Lo scorso Novembre 2023 una nota agenzia aveva provveduto a confermare il massimo rating di solvibilità economica alla Germania, salvo il giorno dopo uscire l’annuncio della Corte dei Conti tedesca avvisando della presenza di un buco in bilancio di 60B di euro, che potrebbe essere solo la punta dell’iceberg di un ammanco monstre da circa 700B di euro.
Proprio a tal proposito lo scorso 5 febbraio è stato approvato il primo set di regole sui rating ESG.

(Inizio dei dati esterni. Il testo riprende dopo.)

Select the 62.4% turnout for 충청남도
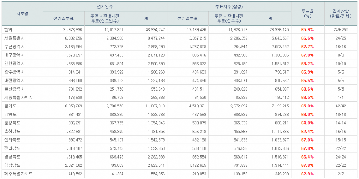The image size is (359, 179). [307, 132]
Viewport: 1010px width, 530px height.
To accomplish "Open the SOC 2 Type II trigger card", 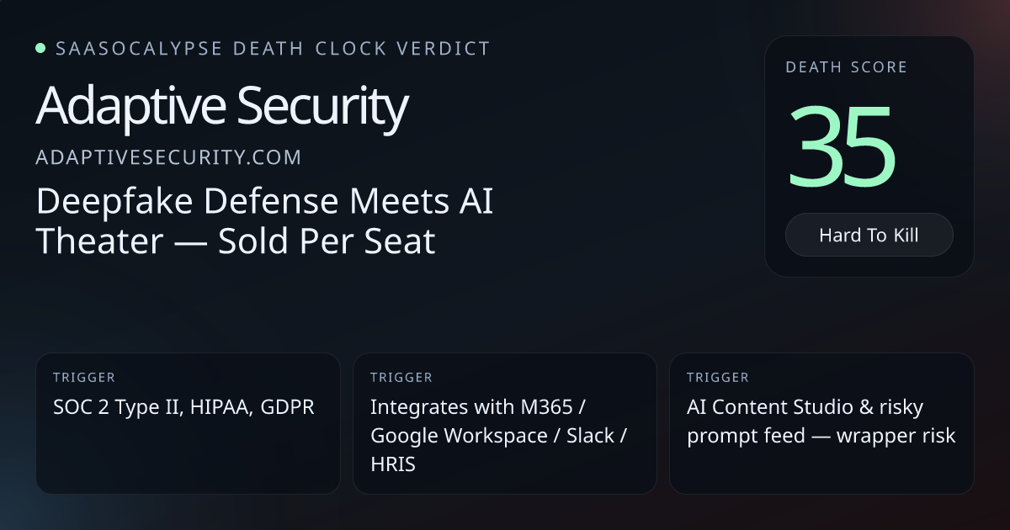I will click(188, 423).
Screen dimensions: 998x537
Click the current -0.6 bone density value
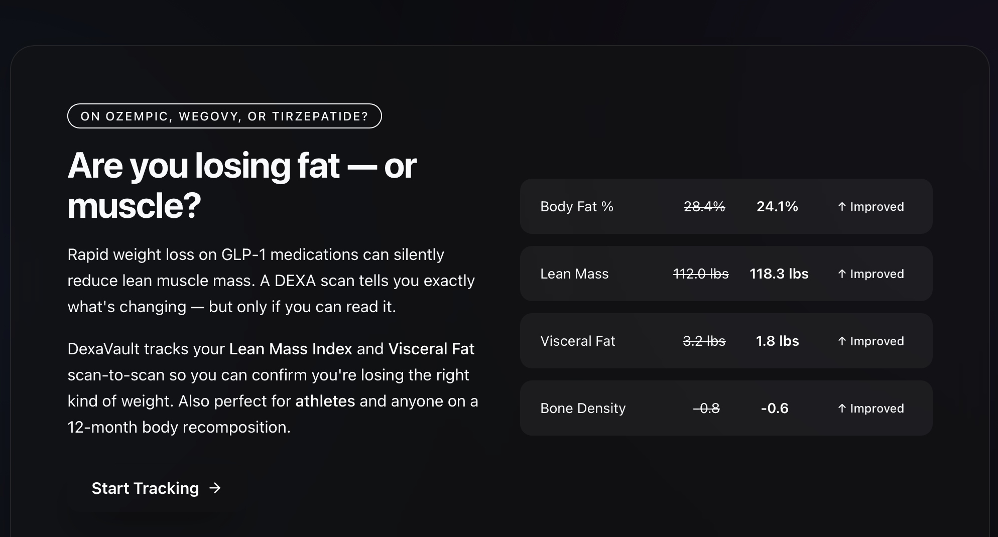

In base alle nuove norme, i fornitori di rating ESG dovranno essere autorizzati dall’Autorità europea degli strumenti finanziari e dei mercati (ESMA), essere soggetti alla sua vigilanza e rispettare gli obblighi di trasparenza, in particolare per quanto riguarda la metodologia utilizzata e le fonti di informazione.
I fornitori di rating ESG più piccoli potranno godere di un regime agevolato per un periodo di transizione di 3 anni. Se lo riterrà opportuno, l’ESMA potrà anche scegliere di esonerarli da alcuni requisiti, valutando caso per caso.
Inoltre, e fattore di grande importanza, i rating ESG complessivi, intesi come somma di tutte e tre le componenti, devono rendere obbligatoriamente esplicita la ponderazione dei fattori E, S, G del loro punteggio totale.
Infine, per quanto riguarda i fornitori di rating ESG che offrono servizi di consulenza, audit e rating del credito, è stato raggiunto l'accordo di obbligo di predisposizione di un soggetto giuridico distinto tra il rating ESG e il resto.